Published June 1, 2020 | Version v1
Conference paper Open

Unlocking the archives: A pipeline for scanning, transcribing, and modelling entities of archival documents into Linked Open Data

  • 1. University of Amsterdam
  • 2. Huygens Institute / Amsterdam City Archives
  • 3. Huygens Institute

Description

In the project Golden Agents: Creative Industries and the Making of the Dutch Golden Age, heterogeneous resources on the production of the creative industries in the Dutch Golden Age from heritage institutions (e.g. Rijksmuseum, KB, RKD) are brought together as linked data. In this project, the collection of the notarial deeds in the Amsterdam City Archives will provide data on the consumption of cultural goods by the inhabitants of all layers of society in Amsterdam during the Dutch Golden Age. In the project Alle Amsterdams Akten [All Amsterdam Deeds] handwritten notarial deeds are indexed on the level of inventories, documents, person names, and geolocations outside Amsterdam. At the same time, the full text of these documents is being made searchable by using the advanced HTR in the project Crowd Leert Computer Lezen [Crowd Teaches the Computer how to Read].

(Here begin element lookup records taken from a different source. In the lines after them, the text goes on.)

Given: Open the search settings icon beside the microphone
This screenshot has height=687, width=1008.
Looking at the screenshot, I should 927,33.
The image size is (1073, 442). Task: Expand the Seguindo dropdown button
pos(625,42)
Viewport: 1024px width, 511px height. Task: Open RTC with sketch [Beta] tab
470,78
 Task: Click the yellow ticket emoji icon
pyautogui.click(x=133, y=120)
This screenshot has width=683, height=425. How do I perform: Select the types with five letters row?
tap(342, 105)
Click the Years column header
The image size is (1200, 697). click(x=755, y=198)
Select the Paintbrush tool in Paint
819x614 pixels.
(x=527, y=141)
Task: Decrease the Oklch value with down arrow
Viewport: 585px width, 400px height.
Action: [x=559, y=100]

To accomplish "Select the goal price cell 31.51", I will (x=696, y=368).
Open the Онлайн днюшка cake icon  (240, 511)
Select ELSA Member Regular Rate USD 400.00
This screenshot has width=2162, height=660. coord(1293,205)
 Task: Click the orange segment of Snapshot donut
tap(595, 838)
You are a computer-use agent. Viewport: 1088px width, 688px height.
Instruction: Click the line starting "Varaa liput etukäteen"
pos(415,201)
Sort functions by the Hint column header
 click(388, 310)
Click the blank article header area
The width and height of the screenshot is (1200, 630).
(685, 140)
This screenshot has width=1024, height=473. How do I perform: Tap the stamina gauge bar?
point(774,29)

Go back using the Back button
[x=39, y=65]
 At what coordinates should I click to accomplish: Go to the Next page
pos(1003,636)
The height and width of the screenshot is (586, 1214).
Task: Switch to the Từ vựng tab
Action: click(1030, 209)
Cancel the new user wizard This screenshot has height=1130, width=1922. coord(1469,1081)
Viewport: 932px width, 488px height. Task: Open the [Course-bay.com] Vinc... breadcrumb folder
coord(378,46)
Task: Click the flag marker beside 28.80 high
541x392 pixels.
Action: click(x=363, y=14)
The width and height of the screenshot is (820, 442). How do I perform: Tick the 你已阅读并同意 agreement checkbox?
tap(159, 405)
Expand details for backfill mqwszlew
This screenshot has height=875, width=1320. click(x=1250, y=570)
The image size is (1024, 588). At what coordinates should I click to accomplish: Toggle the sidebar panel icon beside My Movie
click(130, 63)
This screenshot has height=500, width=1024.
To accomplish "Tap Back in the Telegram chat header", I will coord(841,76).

This data is brought together and analyzed for the occurence of goods in probate and estate inventories. Once extracted and identified, almost all types of these goods can be linked to thesauri such as the Getty’s AAT and reconciled with textual/linguistic references to an item in an external (authored) dataset, such as the STCN, ICONCLASS, and those of the RKD. The model that is used to express this is under development and will be compliant with major and widely used data models in the Galleries, Libraries, Archives, and Museums (GLAM) world, such as the CIDOC-CRM. 

In this paper, the full pipeline from archives to annotations is represented that comprehends the successive stages of scanning, indexing, transcribing, correcting, aggregating, and modelling the entities of archival documents into RDF as Linked Open Data. It provides the creation of transparent datasets that can be replicated, evaluated and used for quantitative analyses in digital humanities research.